Песню подобрал на гитаре я.
Жаль, что ты ее не слышишь,
Потому что в ней, грусти не тая,
Я тебя назвал самой нежной и красивой…
О, это правда.
Игорь хотел было заговорить со Степаном Уваровым, но отвлекла моложавая, пышная жёнка с модной прической, народом прозванной: «не одна я в поле кувыркалась», а то и похлеще: «я у мамы дурочка». Из-под копны русой соломы постреливая в Игоря размалёванными синими глазами, жёнка улыбнулась юнцу кроваво крашенными губищами и посмотрела откровенно, зазывно, отчего Игорь, коего в грешной похоти влекли не сверстницы, но бывалые бабени, решил подъехать, заговорить, а потом, ежли удача улыбнётся, то и махнуть рукой на родное село. Для зацепки хотел спросить время…хотел, да вспотел… шагнул к жёнке, но к той шерстяным клубком подкатился пожилой, толстый мужичок, узким лицом похожий на ворона, с проседью в чёрных, курчавых прядях, нависающих над крючковатым носом. Мужичок…аж на голову ниже бабёнки… заискивающе поглядывая на жену снизу вверх, что-то наговаривал, мотая руками, после чего забавная пара, прихватив толстые баулы, стала продираться сквозь толпу. Со вздохом глядя вслед перезрелой крале, что напоследок одарила игривым взглядом, парень мысленно обозвал ее похабным словцом, и тут же, любодей, прилепился азартным помыслом к девахе в ловко кроенной, крепко шитой, линялой брезентовой робе с намалеванным на спине знаком ССО — студенческий строительный отряд. Коль Игорь беззастенчиво осматривал деваху, та усмешливо глянула на стильного паренька и равнодушно отвернулась.
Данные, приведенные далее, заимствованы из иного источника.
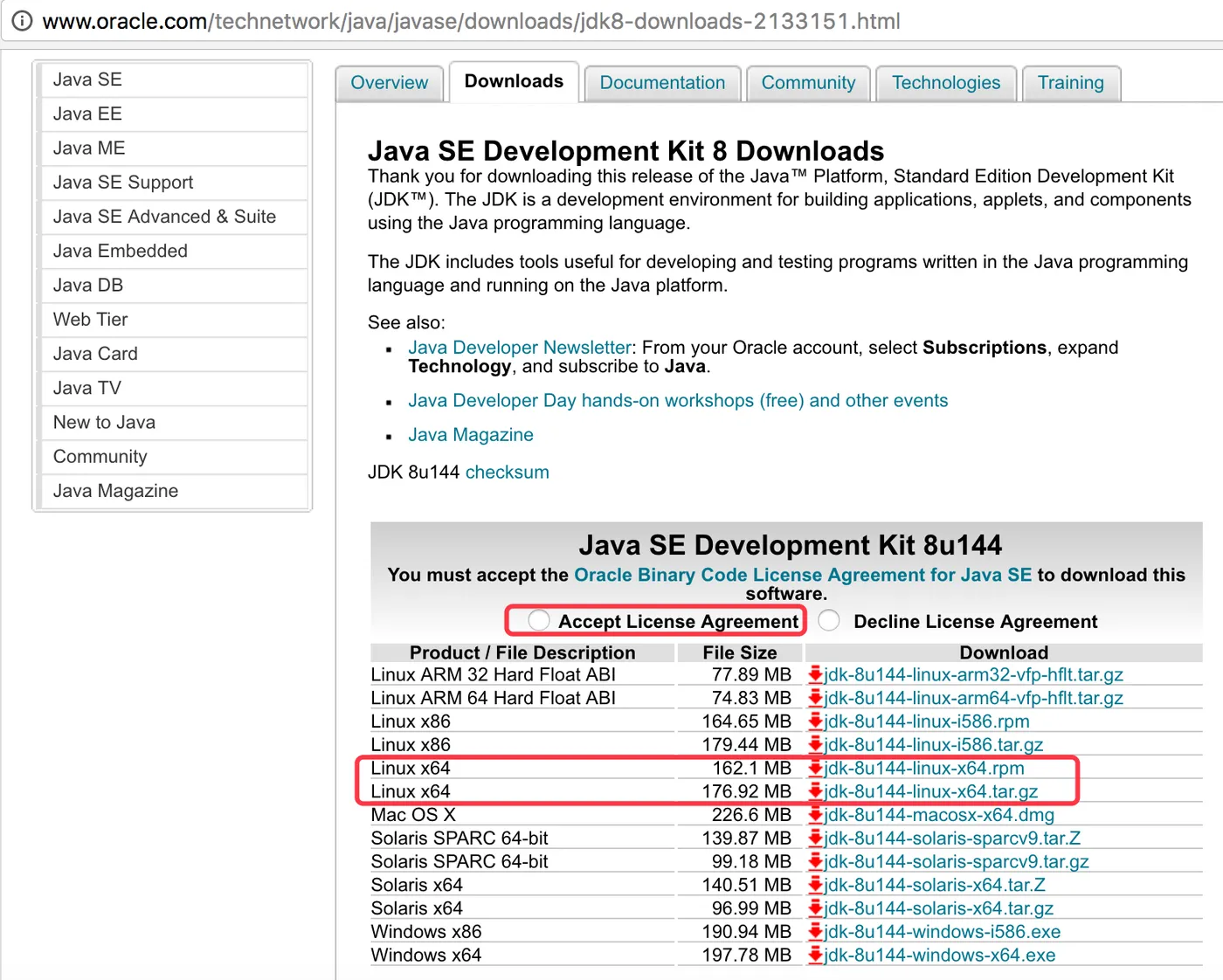This screenshot has height=980, width=1223.
Task: Open the Overview tab
Action: click(x=390, y=83)
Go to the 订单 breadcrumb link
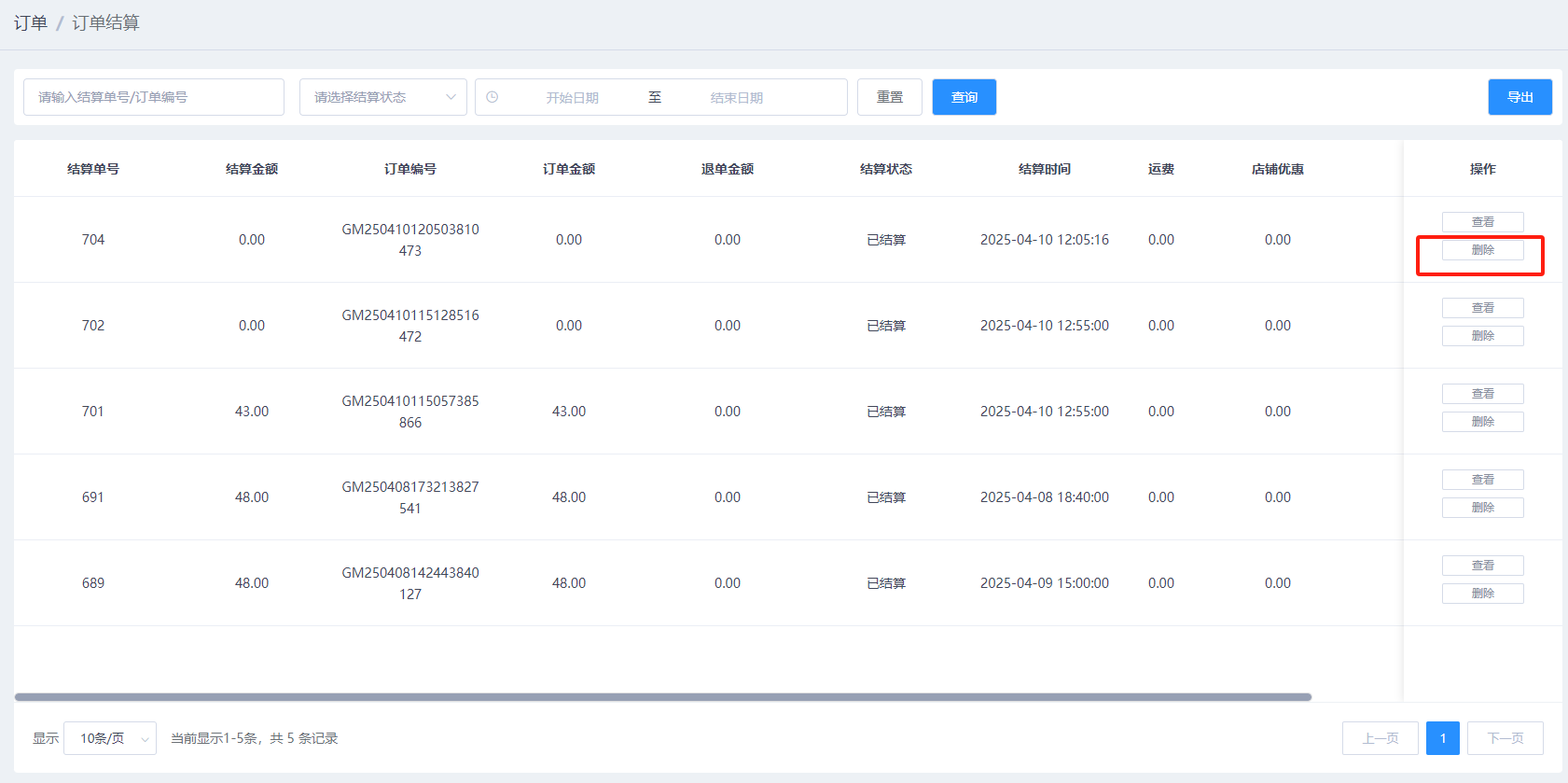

«Выпендривается, гра-а-амотная…» — запалив сигарету, проворчал парень на деревенский лад и опять увидел Степана Уварова, хотел поздороваться, вызнать про его дочь Елену, с которой в отрочестве дружил, и уже было тронулся к Степану, но не осмелился заговорить, да и видок отпугивал, — стоптанные, порыжелые сапоги, по-сельски сжатые «в гармошку», куцый пиджачок с мятыми отворотами (телок, поди, жевал), кепка блином, да ещё и синий фонарь в полщеки.
Степан, по сельской приваде, по-соседски величавший Иго-рюху зятьком, Ленкиным женишком, не сходу, а признал соседского парня, но руку не совал…обжёгся в городе… и ждал: пусть первый подходит, — помоложе, поди ноги не отвалятся. Но парень не подошёл, не поздоровался, и обиженный Степан, переговоривший за долгую дорогу со всеми попутчиками, словно и не замечал Игоря, огибал парня взглядом.
Автобус, взявший на крутом спуске разгон, ходом проскочил поля и покосы, выбежал к поскотинной городьбе [30] Поскотинная городьба — жердевое ограждение, отделяющее село или деревню, а также пастбища для скота от полей, засеянных зерновыми или травяными культурами, чтобы скот не потравил посевы.
, к широким воротам, над которыми уныло и ненужно обвисало в безветрии полотно, так застиранное дождями и выжженное солнцем, что из красного обратилось в белое, и теперь можно было лишь догадаться, что некогда полотно белым по красному кланялось всякому пришлому: дескать, здравствуйте, проходите хвастуйте, а ныне, как в припевке: «самолет летит, колеса стерлися, а мы не ждали вас, а вы приперлися».